Operating performance ratios are intended to measure different aspects of an organization's core operations. The focus of these measurements is on the efficient use of resources to generate sales, as well as how well assets can be converted into cash. A business with excellent performance ratios can generate a high level of sales with relatively few resources, and generates a high level of cash inflows. The essential operating performance measurements are:
- Fixed asset turnover. This ratio compares revenues to net fixed assets. A high ratio indicates that a business is generating a large amount of sales from a relatively small fixed asset base. The formula is net sales divided by net fixed assets. The ratio can yield false results if a business is using very old assets to generate sales; at some point, those assets must be replaced.

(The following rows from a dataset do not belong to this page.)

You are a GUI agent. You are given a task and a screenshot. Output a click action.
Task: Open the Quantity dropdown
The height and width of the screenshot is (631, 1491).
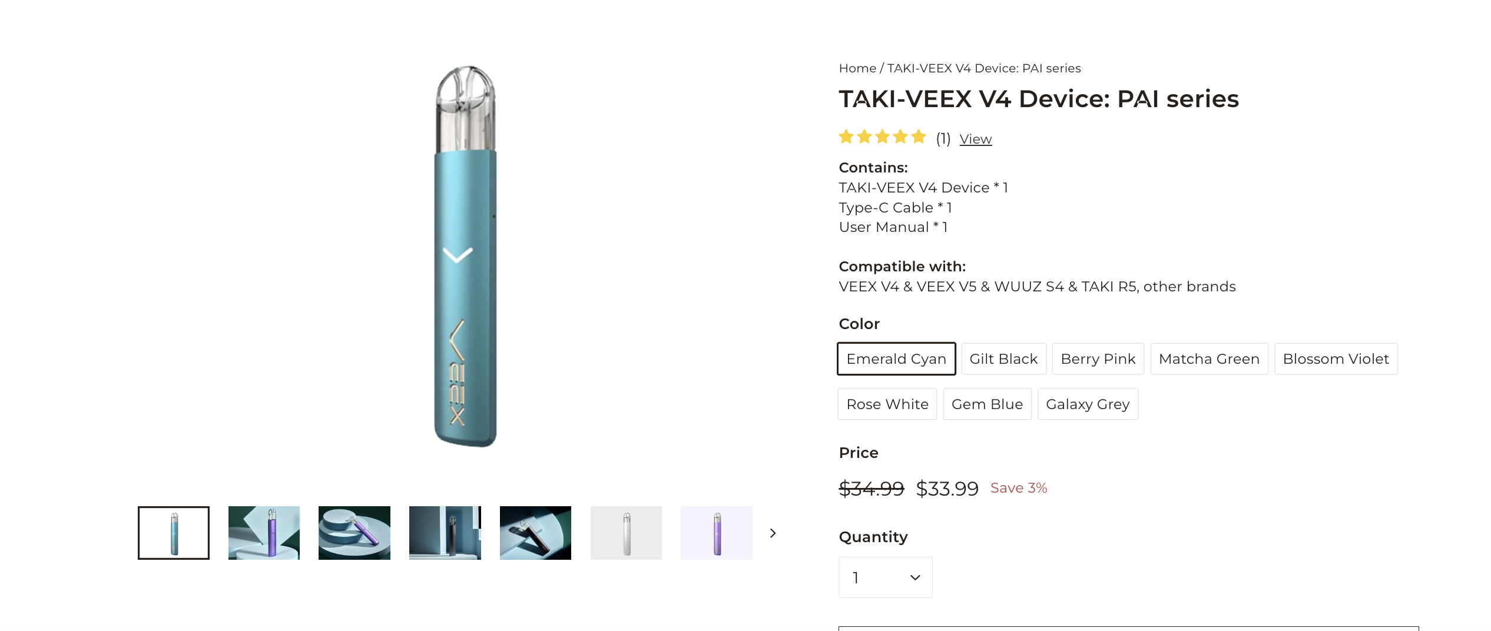[x=885, y=577]
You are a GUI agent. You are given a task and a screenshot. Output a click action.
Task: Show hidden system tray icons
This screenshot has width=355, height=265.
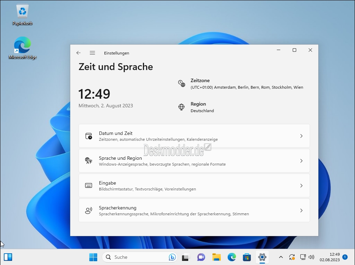tap(281, 257)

- Operating cycle. This is the average period of time required for a business to make an initial outlay of cash to produce goods, sell the goods, and receive cash from customers in exchange for the goods. A company with an extremely short operating cycle requires less cash to maintain its operations and so can still grow while selling at relatively small margins. Conversely, a business may have fat margins and yet still require additional financing to grow at even a modest pace, if its operating cycle is unusually long.
- Sales per employee. This ratio compares revenues to the number of employees. A high ratio indicates that a business is creating a large volume of sales with very few employees. The formula is net sales divided by the number of full time equivalents. The ratio can yield false results if a business is outsourcing a large amount of work or using a large number of contractors.